Firefox idles 1-15% CPU on about:blank on fresh Arch install (wayland)
Categories
(Core :: Widget: Gtk, defect, P3)
Tracking
()
People
(Reporter: kennylevinsen, Unassigned)
References
(Blocks 1 open bug)
Details
Attachments
(3 files, 1 obsolete file)
User Agent: Mozilla/5.0 (X11; Linux x86_64; rv:67.0) Gecko/20100101 Firefox/67.0
Steps to reproduce:
- Install Arch base (minimal, interference-free environment)
- Install Weston or sway (minimal, interference-free wayland compositor)
- install firefox-stable, firefox-nightly
- Start weston or sway
- Start firefox, firefox-nightly or firefox-nightly with webrender, using an empty profile in safe-mode
- Go to about:blank to minimize activity
- Observe activity
The symptoms are easily reproducible using a fresh system.
Actual results:
Laptop using sway (idle i7-8550U):
Everything is very spikey, but settles on the following observed idle ranges:
- Stable: 0.7-5%
- Nightly: 5-10%
- Nightly with webrender: 10-20%
Attempts with Sway and putting firefox on an inactive workspace (which results in no wayland rendering events being sent) did not affect CPU consumption.
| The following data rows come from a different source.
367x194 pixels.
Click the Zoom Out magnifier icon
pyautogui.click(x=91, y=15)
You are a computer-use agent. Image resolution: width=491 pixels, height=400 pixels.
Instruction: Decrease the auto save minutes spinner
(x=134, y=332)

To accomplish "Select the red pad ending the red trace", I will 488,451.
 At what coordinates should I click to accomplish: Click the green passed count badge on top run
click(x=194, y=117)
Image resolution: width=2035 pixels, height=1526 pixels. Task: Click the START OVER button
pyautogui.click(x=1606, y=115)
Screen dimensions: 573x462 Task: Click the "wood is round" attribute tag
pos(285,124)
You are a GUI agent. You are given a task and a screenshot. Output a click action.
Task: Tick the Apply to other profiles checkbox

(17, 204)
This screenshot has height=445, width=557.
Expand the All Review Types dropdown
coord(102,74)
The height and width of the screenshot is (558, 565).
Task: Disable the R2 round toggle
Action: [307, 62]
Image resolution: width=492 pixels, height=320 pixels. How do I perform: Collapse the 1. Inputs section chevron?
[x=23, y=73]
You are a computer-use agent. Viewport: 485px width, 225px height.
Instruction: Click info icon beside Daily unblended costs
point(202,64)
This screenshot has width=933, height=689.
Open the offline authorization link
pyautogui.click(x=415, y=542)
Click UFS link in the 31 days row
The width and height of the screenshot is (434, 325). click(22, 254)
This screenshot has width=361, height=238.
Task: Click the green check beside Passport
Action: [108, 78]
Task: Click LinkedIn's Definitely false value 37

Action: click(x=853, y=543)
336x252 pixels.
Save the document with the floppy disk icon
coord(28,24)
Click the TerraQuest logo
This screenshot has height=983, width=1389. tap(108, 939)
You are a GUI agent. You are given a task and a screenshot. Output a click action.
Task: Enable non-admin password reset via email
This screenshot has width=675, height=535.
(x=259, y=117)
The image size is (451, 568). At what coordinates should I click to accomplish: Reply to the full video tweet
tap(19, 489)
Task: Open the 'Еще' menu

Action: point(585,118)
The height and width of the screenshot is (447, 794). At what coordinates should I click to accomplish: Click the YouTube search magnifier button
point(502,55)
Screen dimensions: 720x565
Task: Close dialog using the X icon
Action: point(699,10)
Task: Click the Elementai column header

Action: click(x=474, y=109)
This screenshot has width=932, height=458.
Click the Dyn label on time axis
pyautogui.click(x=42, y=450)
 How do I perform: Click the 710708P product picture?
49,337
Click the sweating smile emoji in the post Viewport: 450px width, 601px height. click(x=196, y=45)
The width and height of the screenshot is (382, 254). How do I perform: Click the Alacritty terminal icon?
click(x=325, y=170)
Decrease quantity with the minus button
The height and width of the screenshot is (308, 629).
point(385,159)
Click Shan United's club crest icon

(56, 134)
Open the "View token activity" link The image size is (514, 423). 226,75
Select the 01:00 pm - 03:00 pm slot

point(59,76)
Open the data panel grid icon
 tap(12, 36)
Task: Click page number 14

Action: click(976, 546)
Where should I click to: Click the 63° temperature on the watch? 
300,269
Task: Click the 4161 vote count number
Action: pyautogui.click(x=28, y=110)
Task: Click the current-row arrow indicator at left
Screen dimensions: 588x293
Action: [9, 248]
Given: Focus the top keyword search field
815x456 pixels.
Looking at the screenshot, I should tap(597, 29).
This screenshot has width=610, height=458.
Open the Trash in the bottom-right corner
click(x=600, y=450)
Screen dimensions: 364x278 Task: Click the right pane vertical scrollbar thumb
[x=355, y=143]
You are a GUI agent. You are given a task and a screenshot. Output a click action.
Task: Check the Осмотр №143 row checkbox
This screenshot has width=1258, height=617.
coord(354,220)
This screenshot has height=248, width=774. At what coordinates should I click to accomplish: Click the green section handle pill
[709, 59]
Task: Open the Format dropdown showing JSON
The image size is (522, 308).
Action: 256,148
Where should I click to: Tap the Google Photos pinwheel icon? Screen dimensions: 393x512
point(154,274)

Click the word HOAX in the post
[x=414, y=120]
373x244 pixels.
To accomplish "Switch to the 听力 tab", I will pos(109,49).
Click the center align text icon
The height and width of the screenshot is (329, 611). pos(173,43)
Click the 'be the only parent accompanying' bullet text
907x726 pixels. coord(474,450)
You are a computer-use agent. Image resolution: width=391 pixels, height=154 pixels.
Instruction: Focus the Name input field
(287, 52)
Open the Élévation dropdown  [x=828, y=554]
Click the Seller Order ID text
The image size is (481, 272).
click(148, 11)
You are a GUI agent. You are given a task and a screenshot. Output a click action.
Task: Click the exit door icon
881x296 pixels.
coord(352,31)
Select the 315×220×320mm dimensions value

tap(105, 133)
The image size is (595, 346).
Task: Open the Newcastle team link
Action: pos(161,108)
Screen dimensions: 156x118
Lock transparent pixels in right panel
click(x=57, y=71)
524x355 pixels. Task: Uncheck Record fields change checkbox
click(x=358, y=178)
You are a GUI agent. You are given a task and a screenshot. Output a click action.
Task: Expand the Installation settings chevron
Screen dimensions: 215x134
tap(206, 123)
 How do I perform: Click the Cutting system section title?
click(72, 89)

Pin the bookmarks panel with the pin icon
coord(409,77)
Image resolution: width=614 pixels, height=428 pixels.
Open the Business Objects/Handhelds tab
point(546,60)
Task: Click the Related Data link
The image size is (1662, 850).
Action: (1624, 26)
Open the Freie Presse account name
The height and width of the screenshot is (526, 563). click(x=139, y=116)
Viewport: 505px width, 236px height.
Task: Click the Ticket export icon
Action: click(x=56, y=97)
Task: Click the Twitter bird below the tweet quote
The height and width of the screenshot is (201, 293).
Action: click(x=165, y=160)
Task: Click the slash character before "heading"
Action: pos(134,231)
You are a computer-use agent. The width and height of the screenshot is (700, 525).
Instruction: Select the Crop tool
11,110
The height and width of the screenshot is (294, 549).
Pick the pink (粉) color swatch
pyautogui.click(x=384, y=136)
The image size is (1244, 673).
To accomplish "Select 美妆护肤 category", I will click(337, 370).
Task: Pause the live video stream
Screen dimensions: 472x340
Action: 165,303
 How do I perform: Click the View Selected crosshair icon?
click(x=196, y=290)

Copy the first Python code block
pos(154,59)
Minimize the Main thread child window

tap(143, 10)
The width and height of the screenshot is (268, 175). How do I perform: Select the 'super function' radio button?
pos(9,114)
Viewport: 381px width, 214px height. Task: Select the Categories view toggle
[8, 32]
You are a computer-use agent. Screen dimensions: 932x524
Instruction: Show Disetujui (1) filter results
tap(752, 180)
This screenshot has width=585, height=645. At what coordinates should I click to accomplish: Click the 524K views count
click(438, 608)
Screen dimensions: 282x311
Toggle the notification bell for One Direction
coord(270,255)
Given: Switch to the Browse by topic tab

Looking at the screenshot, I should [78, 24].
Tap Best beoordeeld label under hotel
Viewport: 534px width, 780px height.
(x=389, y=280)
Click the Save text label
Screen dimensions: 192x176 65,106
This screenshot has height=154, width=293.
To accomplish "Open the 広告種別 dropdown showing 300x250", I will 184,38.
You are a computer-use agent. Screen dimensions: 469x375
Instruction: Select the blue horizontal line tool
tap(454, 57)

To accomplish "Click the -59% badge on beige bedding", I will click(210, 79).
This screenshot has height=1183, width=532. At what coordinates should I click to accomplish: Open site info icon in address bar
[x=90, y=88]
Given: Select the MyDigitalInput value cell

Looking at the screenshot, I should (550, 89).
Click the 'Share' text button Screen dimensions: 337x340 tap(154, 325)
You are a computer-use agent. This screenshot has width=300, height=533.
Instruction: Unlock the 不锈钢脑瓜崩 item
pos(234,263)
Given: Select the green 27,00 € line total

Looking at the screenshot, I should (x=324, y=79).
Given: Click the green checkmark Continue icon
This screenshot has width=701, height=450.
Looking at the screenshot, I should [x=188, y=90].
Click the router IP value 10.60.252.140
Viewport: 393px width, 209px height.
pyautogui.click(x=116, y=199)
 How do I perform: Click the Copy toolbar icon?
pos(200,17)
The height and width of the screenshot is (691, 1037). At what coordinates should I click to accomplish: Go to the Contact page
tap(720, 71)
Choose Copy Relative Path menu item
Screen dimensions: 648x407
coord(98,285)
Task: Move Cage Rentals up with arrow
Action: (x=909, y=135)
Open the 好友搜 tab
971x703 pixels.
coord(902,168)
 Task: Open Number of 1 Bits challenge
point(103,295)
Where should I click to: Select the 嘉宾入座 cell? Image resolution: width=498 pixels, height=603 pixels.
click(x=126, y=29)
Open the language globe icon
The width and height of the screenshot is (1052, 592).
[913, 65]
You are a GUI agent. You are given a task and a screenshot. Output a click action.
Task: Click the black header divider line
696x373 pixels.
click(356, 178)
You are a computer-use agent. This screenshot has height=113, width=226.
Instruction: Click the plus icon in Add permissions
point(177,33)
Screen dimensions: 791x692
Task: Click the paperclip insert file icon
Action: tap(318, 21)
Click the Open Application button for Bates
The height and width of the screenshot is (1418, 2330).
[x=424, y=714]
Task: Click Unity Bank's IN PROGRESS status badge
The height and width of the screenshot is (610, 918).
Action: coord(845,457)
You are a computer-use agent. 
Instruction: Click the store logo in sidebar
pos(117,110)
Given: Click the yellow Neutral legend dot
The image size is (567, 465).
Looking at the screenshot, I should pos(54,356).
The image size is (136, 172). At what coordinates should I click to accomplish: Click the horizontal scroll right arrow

The result of this is a very high battery drain.
VM on my server using both weston and sway (mostly idle host exposing all 8 cores of an i7-9700K):
This setup was tested to ensure that the environment has no interference and only contained what was necessary to paint firefox on the screen. Note that the CPU consumption is lower due to the significantly larger capacity of this machine.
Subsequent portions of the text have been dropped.